Prognosis depends on the temporal progression, degree of clinical severity, presence of autonomic instability, portal of entry, and age. Burns, infected umbilical stumps, septic abortion, intramuscular injection, and compound fractures are often related to poor outcome. Tetanus that follows intramuscular quinine injection carries high mortality with a rapidly fatal course (77). Poor prognostic factors for neonatal tetanus includes age less than 10 days on admission, symptom duration less than 5 days on admission, risus sardonicus, fever, infant weight of less than 2500 g, and increase in white blood cells (33; 24; 40).
Complications include pneumonia, fractures, muscle ruptures, rhabdomyolysis, and renal failure. Tetanus-induced acute renal failure is probably related to adrenergic overactivity (22). Phrenic and laryngeal neuropathies as well as toxic axonal polyneuropathy have also been found as consequences (46).

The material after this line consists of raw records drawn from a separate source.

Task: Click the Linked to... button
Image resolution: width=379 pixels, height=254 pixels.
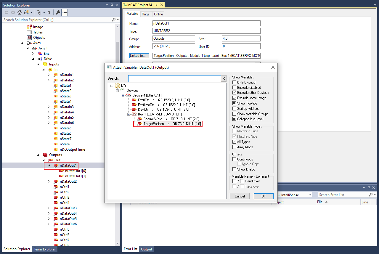Action: (x=139, y=56)
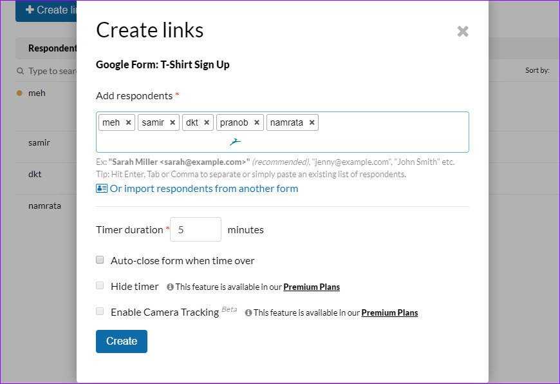Image resolution: width=560 pixels, height=384 pixels.
Task: Click the Camera Tracking info icon
Action: click(x=248, y=313)
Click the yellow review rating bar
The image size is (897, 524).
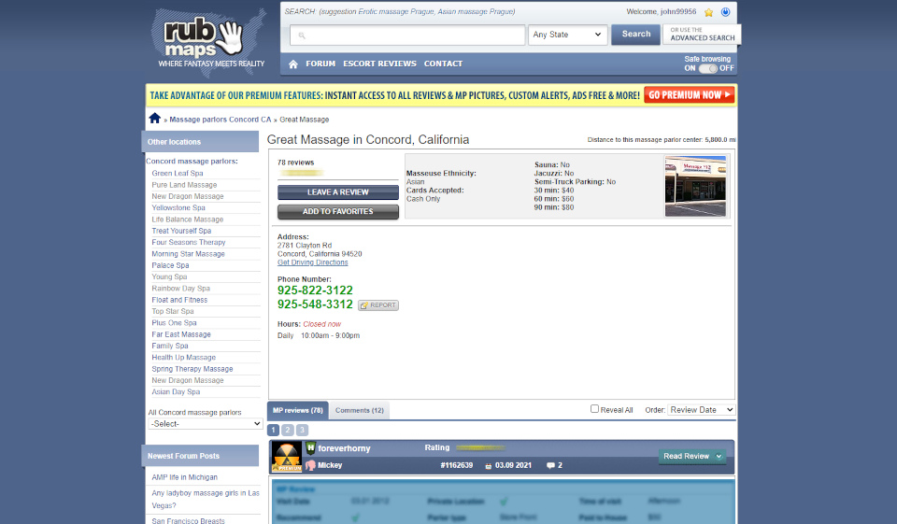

A 32-year-old previously healthy male was brought to the emergency room because of difficulty in swallowing and chewing. He reported having punctured his right foot with a nail 7 days previously. He did not receive any antitetanus antiserum or tetanus toxoid. His immunization record showed that he had completed primary immunization program during childhood but had received no booster. Physical examination revealed trismus and rigidity involving facial and trunk muscles. The wound at the right sole was infected. He was diagnosed as having tetanus and was admitted to the hospital.
Human tetanus immune globulin was given intramuscularly. The wound was cleansed thoroughly. Amoxicillin-clavulanate (1.2 g every 8 hours intravenously) and metronidazole (500 mg every 6 hours intravenously) were given and continued for 10 days. A nasogastric tube was inserted. Diazepam was administered intravenously to control muscle rigidity.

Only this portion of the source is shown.